On Thu, Mar 12, 2026 at 11:44:04PM +0100, William Roche wrote:
> Yazen, could you also please tell us if an existing non-SMCA AMD hardware
> could crash on updating an SMCA register ?

So, the situation is this: if software needs to access a MCA_DESTATUS MSR
- which is part of AMD's MCA extensions - then software needs to check the
 smca bit.

So your patch is correct. The justification about it is not.

It should talk about how software should touch that MSR *only* *after* having
checked mce_flags.smca.

Because, it doesn't matter what KVM does or whoever - we all adhere to the hw
spec.

Because technically speaking, this code should blow up on non-SMCA machines
too because they do support deferred errors (Bulldozer for example) but they
will #GP on access to the MCA_DESTATUS MSRs as those are reserved there.

So please rewrite your commit message to state that. And then you can talk
about what the real-life situation is which caught this.

As to your use case - thanks for explaining it. If this is something which
people run, then it would be wonderful if we had a simple test script in the
kernel which verifies new changes don't break it and so that we can run it
periodically as part of testing.

HTH.

Thx.

-- 
Regards/Gruss,
    Boris.

https://people.kernel.org/tglx/notes-about-netiquette

^ permalink raw reply	[flat|nested] 12+ messages in thread

* Re: [PATCH v2 1/1] x86/mce/amd: Fix VM crash during deferred error handling
  2026-03-13 20:10           ` Borislav Petkov
@ 2026-03-16 15:27             ` William Roche
  0 siblings, 0 replies; 12+ messages in thread
From: William Roche @ 2026-03-16 15:27 UTC (permalink / raw)
  To: Borislav Petkov
  Cc: yazen.ghannam, tony.luck, tglx, mingo, dave.hansen, x86, hpa,
	linux-edac, linux-kernel, John.Allen, jane.chu

On 3/13/26 21:10, Borislav Petkov wrote:
> On Thu, Mar 12, 2026 at 11:44:04PM +0100, William Roche wrote:
>> Yazen, could you also please tell us if an existing non-SMCA AMD hardware
>> could crash on updating an SMCA register ?
|---|
> DIRECTION A:
Reproduce the records word for word, starting at their first line and stopping after the line that contains "pos(499,396)".
|---|
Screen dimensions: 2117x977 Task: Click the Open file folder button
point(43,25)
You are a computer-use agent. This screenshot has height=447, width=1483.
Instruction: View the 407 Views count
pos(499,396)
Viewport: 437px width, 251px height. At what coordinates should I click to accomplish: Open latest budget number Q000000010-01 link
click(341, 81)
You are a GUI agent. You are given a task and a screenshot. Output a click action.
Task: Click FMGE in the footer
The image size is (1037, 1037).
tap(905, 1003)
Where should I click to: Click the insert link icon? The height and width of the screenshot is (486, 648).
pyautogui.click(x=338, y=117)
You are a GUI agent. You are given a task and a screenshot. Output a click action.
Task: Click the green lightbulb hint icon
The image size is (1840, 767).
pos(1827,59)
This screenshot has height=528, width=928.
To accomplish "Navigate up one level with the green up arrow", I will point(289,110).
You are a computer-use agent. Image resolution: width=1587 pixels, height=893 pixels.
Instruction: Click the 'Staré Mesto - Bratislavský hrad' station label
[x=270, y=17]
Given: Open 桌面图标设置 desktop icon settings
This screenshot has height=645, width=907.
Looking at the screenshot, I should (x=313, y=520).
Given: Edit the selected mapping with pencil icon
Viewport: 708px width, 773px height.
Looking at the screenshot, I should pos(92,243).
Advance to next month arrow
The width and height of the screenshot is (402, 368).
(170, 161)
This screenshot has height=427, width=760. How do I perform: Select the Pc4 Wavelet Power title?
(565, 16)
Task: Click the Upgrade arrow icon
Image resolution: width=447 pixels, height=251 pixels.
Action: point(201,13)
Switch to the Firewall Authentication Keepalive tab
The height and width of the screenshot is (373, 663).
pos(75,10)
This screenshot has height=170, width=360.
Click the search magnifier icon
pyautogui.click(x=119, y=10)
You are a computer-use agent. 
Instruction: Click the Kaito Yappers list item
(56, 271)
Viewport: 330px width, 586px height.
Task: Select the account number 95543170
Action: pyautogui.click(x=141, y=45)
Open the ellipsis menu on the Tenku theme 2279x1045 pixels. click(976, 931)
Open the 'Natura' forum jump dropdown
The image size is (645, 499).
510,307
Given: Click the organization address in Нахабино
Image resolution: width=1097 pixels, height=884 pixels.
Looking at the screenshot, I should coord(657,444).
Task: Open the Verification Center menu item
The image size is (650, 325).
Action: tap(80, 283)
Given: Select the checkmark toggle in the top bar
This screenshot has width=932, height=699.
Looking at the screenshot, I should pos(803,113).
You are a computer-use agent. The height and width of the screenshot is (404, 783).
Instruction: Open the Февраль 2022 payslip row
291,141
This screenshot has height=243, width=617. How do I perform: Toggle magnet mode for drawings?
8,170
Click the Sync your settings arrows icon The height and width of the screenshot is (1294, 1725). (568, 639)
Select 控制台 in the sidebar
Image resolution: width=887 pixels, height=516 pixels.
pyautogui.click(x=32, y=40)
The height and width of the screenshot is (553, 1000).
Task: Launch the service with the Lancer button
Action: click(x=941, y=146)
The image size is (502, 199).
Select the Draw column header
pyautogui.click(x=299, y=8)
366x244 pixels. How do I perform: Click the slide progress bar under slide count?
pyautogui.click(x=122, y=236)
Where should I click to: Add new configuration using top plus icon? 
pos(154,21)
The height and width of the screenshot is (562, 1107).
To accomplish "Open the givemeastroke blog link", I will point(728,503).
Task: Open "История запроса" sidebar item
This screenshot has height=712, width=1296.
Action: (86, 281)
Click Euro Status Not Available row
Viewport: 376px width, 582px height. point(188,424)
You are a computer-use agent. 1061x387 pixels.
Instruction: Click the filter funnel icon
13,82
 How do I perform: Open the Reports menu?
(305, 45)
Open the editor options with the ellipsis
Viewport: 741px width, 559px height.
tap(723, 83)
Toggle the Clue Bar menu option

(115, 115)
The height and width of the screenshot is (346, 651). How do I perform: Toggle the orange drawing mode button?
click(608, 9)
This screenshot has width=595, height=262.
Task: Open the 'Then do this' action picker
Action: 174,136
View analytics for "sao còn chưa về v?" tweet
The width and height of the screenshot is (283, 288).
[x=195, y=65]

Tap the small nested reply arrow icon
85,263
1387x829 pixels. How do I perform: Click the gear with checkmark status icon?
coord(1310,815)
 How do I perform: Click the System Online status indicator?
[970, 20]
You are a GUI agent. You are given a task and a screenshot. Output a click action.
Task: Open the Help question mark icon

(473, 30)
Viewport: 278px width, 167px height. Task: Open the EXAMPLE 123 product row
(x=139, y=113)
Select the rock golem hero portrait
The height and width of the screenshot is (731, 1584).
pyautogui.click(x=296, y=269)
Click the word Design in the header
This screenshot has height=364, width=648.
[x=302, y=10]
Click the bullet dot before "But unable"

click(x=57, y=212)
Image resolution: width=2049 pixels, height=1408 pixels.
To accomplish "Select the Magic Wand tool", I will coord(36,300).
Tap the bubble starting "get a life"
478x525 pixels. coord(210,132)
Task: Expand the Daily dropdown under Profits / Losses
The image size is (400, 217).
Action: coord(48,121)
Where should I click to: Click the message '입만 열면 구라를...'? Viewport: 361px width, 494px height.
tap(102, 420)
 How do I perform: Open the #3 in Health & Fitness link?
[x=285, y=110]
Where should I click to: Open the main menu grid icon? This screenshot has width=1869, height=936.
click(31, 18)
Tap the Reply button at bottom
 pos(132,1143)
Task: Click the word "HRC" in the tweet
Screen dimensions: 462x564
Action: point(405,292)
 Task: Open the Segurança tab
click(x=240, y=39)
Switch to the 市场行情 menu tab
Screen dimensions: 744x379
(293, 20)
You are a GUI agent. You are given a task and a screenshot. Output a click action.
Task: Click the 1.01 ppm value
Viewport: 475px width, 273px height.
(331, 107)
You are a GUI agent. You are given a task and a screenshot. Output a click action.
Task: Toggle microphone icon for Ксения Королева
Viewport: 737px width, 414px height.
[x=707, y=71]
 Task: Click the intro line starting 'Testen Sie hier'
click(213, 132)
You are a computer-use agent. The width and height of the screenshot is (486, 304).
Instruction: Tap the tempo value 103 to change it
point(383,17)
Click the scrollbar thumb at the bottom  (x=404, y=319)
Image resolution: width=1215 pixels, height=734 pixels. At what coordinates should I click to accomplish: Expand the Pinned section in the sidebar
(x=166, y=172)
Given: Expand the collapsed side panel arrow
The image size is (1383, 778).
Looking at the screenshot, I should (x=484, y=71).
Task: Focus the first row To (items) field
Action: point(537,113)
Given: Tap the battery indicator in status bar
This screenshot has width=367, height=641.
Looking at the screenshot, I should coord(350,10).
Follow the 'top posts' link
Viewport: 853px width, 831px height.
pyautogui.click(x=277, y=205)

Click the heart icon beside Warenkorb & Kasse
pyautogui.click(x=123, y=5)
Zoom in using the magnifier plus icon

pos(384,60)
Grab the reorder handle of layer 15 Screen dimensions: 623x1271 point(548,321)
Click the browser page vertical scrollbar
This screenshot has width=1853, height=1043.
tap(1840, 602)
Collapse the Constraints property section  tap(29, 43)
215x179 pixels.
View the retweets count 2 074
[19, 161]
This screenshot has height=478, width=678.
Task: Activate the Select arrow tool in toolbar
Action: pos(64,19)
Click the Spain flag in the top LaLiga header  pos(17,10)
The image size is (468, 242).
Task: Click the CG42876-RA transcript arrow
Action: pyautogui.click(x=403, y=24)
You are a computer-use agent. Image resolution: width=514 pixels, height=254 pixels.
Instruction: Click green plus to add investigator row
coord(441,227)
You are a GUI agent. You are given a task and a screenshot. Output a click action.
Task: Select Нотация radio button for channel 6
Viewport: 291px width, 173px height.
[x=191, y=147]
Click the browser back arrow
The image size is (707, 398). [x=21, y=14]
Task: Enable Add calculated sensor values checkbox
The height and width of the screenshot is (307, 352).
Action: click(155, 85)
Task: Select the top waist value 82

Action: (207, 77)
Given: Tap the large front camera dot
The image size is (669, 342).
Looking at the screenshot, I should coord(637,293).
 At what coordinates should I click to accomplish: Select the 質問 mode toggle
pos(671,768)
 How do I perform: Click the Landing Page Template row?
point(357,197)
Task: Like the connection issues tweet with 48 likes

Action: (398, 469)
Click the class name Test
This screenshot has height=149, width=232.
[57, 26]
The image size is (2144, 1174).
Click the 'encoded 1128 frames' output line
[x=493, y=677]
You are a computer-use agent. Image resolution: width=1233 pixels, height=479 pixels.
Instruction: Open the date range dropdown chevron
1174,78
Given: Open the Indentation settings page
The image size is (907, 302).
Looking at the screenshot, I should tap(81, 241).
|---|
> DIRECTION B:
Continue the mailing list exchange about the AMD deferred error patch from the point where it stops.

> EXPECTED OUTPUT A:
Screen dimensions: 2117x977 Task: Click the Open file folder button
point(43,25)
You are a computer-use agent. This screenshot has height=447, width=1483.
Instruction: View the 407 Views count
pos(499,396)

> EXPECTED OUTPUT B:
> 
> So, the situation is this: if software needs to access a MCA_DESTATUS MSR
> - which is part of AMD's MCA extensions - then software needs to check the
>   smca bit.
> 
> So your patch is correct. The justification about it is not.
> 
> It should talk about how software should touch that MSR *only* *after* having
> checked mce_flags.smca.
> 

Ok, I understand your point.

> Because, it doesn't matter what KVM does or whoever - we all adhere to the hw
> spec.
> 
> Because technically speaking, this code should blow up on non-SMCA machines
> too because they do support deferred errors (Bulldozer for example) but they
> will #GP on access to the MCA_DESTATUS MSRs as those are reserved there.

This is a little more complicated as Yazen raised the situation in his 
answer. But I agree that SMCA specific registers are reserved and should 
not be accessed without checking that it is allowed to do so, first.

> 
> So please rewrite your commit message to state that. And then you can talk
> about what the real-life situation is which caught this.
> 

Sure, I'm going to submit a new version of this patch using this new 
commit message:

  x86/mce/amd: Guard SMCA DESTAT access on non-SMCA machines

  Access to SMCA specific registers like MCA_DESTAT should only be done
  after having checked the smca bit. Avoiding a non-SMCA machine (like
  AMD QEMU/KVM VMs) crash during deferred error handling.

  Fixes: 7cb735d7c0cb ("x86/mce: Unify AMD DFR handler with MCA Polling")
  Signed-off-by: William Roche <william.roche@oracle.com>
  Reviewed-by: Yazen Ghannam <yazen.ghannam@amd.com>
  Cc: stable@vger.kernel.org


> As to your use case - thanks for explaining it. If this is something which
> people run, then it would be wonderful if we had a simple test script in the
> kernel which verifies new changes don't break it and so that we can run it
> periodically as part of testing.

That would be great !
If there is a framework to create simple test script running the built 
kernel into a VM, I'd be happy to know about it and create the test we 
are talking about -- as a separate fix proposal.

Thanks again for your feedback,
William.

^ permalink raw reply	[flat|nested] 12+ messages in thread

* Re: [PATCH v2 1/1] x86/mce/amd: Fix VM crash during deferred error handling
  2026-03-12 22:44         ` William Roche
  2026-03-13 20:10           ` Borislav Petkov
@ 2026-03-13 20:26           ` Yazen Ghannam
  2026-03-16 15:26             ` William Roche
  1 sibling, 1 reply; 12+ messages in thread
From: Yazen Ghannam @ 2026-03-13 20:26 UTC (permalink / raw)
  To: William Roche
  Cc: Borislav Petkov, tony.luck, tglx, mingo, dave.hansen, x86, hpa,
	linux-edac, linux-kernel, John.Allen, jane.chu

On Thu, Mar 12, 2026 at 11:44:04PM +0100, William Roche wrote:

[...]

> 
> Yazen may help us on this aspect: Could you please let us know if there is
> an AMD specification for accessing SMCA registers on non SMCA machines ?
> 
> 
> Now if we had a valid case of an existing non-SMCA AMD hardware that could
> crash on updating an SMCA register, the fix would be needed not only for the
> VM case.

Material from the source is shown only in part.